Mark Windisch, Senior Advisor of L.A. Care Health Plan, reported on the progress of Health-e-LA, a coalition established in 2004 to develop an infrastructure for multi-organizational electronic exchange of clinical health care information throughout the greater Los Angeles region (Attachment I). As the coalition does not have dedicated staffing and resources, it engaged First Consulting Group to develop a strategic focus, with a session held last Friday. The next phase is to prepare proposed alternatives, to raise additional funds and to educate others about the importance of electronic medical records.

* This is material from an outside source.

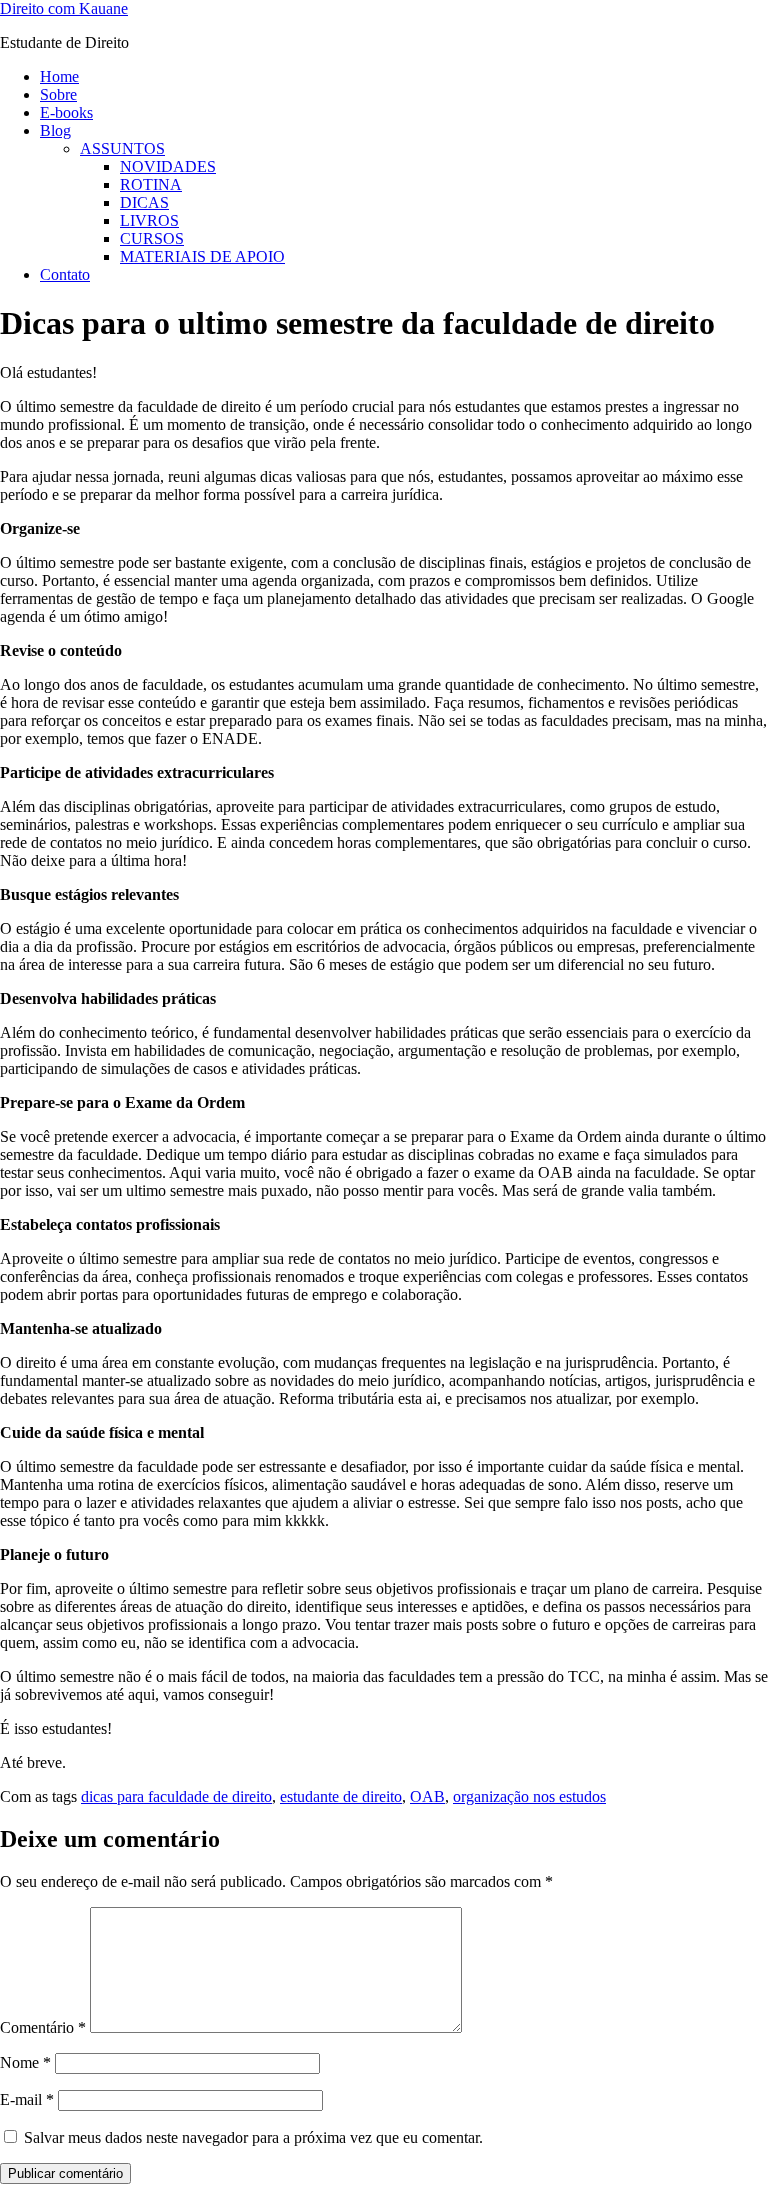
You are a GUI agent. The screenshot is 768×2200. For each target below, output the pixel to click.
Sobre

B. LA Health Action Web Site Introduction

Neelam Gupta, Assistant Director of LA Health Action, reported that the full web site launched last month and is available at www.lahealthaction.org. It was announced via the electronic and hard copy newsletter, which also featured the recent publications. From the vision of the Collaborative’s Data Committee to create a health policy and planning web-based resource for L.A. County, the web site features:

·  Updates on timely health care issues, such as the recently approved hospital financing waiver and county governance;

·  A comprehensive library of reports and other documents on major health topics such as county health care financing, public insurance and coverage programs, and delivery systems;

·  A Committees section with archived meeting information for the LA Health Collaborative;

·  Links to Internet resources, including public health databases, policy-related tools and consumer guides; and

·  An Events section for local health care-related events.

If you have any reports for posting in web site’s library, please feel free to forward them to .

VII.  Adjournment

The meeting was adjourned at approximately 3:00 p.m. Happy holidays!